Saturday, April 05, 2008

Bi-lingualism and St John's

I had the pleasurable challenge of a properly bi-lingual wedding today. It's something that was habitual when I worked in Switzerland and France - usually either with French or German as the other language, sometimes with another cleric accompanying, often not. St John's has been mostly an English language church in the past, with Welsh language services catered for by Eglwys Dewi Sant, just across the other side of the city centre, in a building which was one of six built during the incumbency of the mighty Canon Thompson during the last quarter century of Victoria's reign. This has begun to change, however, perhaps due to the influx of more native Welsh speakers into the city.

It's not unusual for wedding couples, or even grieving families to ask for Welsh language hymns, but over the past couple of years, the request to some Welsh in the service has started to grow. Both families, one from Anglesey and one from Llanelli supporting bride and groom at today's wedding were Welsh speaking, so I did the greater part of the service in Welsh.

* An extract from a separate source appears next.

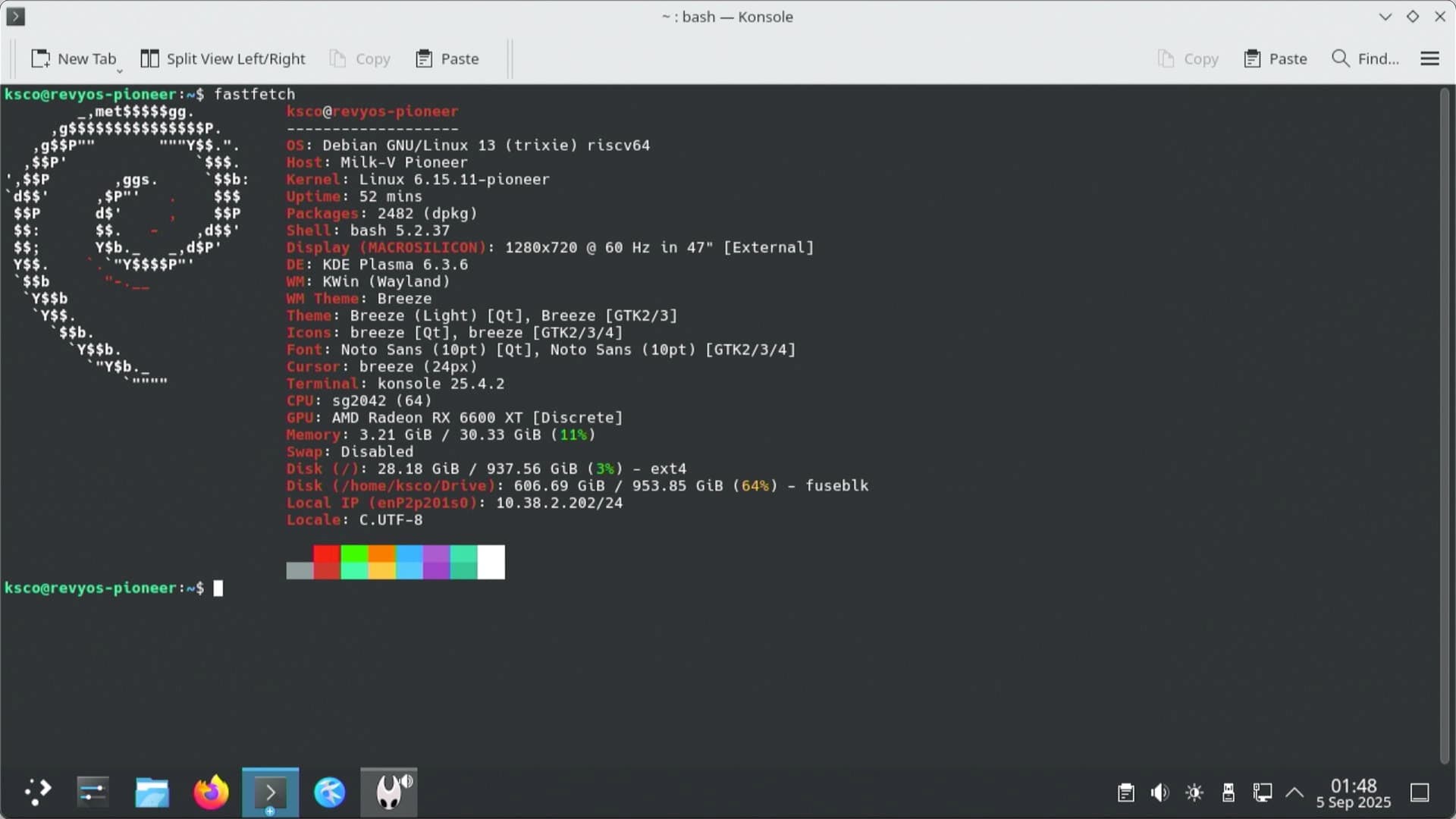Open the New Tab dropdown arrow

I invited all to say the Lord's Prayer in their mother tongue (in English, as there were some English-only speakers present), but the predominant language voiced was indeed Welsh - a special moment.

Moreover, it suggests that we need to think a little more creatively about liturgical bi-lingualism as a pastoral policy that needs to find appropriate expression in our church's life - starting with new signage. We are obliged to do something about this, not least because one of our sign boards has blown down. The wind of the Spirit seems to be prodding us as well as urban demographics.